Through a direction dated 24 August 2018, the FSSAI has exempted the use of the fortification +F logo from the use of labels of iodized salt. On 2 August 2018, the FSSAI had published in the Gazette of India the standards for the fortification of foods.
These regulations known as the Food Safety and Standards (Fortification of Foods) Regulations, 2018, provide for the display of the +F logo on the label of fortified food so as to promote the voluntary fortification of food products. The regulations state that Every package of fortified food shall carry the words “fortified with ………… (name of the fortificant)” and the logo.
However, according to government rules, common salt meant for direct consumption cannot be sold in the market or offered for sale without iodization. Iodization of salt has been mandatory since 2005 and so common salt does not require any such promotion or identity as being fortified. Therefore, the FSSAI has exempted iodized salt (when it is fortified with iodine) from displaying the +F logo on the label.
Another reason for exempting the +F logo on iodized salt is to differentiate between iodized salt and Double Fortified Salt. It is mandatory to sell only iodized salt to consumers and that contains only iodine. However, according to fortification standards Double Fortified Salt is fortified with both iodine and iron, where iodine and iron are combined. FSSAI has decided that if only iodine is used as fortification then there is no need to display the +F logo as iodization is mandatory. However, Double Fortified Salt will carry the +F log on the label.

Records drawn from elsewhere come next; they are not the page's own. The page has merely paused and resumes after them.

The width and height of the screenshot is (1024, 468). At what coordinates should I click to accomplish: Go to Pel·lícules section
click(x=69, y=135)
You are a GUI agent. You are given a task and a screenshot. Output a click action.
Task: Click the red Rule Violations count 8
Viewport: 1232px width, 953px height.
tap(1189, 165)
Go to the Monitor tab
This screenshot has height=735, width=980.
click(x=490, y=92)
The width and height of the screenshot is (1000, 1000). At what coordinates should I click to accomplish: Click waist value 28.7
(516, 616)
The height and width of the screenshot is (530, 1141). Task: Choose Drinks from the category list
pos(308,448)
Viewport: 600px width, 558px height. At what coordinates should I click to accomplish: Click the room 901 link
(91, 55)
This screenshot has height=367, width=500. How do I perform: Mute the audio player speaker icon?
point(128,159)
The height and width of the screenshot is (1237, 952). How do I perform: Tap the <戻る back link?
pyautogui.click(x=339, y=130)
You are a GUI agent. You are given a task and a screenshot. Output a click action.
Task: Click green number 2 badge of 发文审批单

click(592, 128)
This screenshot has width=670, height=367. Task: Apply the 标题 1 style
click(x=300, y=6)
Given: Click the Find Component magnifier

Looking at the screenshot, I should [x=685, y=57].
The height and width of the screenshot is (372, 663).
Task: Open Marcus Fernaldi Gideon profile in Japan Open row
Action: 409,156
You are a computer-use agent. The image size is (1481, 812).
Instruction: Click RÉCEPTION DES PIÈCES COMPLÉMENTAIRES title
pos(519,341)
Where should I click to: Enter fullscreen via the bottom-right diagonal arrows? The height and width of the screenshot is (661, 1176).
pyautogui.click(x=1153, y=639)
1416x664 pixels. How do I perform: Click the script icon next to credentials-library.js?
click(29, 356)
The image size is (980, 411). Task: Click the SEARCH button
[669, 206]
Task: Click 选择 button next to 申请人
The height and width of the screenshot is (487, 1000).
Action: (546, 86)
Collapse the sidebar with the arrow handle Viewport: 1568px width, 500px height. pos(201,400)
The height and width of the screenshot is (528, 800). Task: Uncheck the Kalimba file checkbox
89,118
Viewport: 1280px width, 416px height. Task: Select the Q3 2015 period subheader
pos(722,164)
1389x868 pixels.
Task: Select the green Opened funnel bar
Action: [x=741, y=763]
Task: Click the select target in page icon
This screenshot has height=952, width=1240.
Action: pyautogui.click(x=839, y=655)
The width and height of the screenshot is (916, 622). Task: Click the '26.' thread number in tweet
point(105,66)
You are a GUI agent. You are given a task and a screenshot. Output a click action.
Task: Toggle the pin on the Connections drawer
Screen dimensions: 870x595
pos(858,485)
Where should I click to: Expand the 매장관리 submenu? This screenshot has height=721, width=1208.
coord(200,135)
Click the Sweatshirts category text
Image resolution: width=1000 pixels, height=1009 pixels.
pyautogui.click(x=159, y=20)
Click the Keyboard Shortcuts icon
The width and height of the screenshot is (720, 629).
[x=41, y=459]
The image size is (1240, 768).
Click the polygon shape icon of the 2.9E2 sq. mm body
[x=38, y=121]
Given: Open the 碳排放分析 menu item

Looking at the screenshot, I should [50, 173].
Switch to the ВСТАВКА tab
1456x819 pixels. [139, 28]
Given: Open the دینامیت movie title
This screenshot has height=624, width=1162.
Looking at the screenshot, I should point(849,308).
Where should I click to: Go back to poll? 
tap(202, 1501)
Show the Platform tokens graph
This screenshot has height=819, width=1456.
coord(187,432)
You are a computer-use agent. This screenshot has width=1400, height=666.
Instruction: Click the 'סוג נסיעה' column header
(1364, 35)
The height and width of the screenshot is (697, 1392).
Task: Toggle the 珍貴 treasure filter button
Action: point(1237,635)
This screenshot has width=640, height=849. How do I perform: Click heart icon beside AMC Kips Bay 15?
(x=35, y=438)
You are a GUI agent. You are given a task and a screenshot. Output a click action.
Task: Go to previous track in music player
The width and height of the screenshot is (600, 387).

History of Salt Iodisation in India
In India, the salt iodization programme begin in the 1950s after the study of Professor V. Ramalingaswamy and his associates in Kangra Valley of Himachal Pradesh established Iodine Deficiency as the causative factor for endemic goitre. The study concluded that consuming salt iodized with potassium iodate was the most economic and easiest means of its prevention and control in a population. After this, the Government of India launched the National Goitre Control Programme (NGCP) in 1962 through which the goitre endemic regions in India were provided with common salt that was iodized. Initially, only public sector undertakings were permitted to produce iodized salt. However, because of the shortage of iodized salt, the government of India reviewed the iodisation programme in 1983 and announced policy liberalization to promote the production of iodized salt through private players too. The government also decided in 1984 to iodize the entire edible salt in a phased manner by 1992. Through sustained efforts use of iodized salt in the diet has proved cost-effective in controlling Iodine Deficiency Disorders. Since salt is consumed daily iodized salt ensures availability of iodine for all body functions.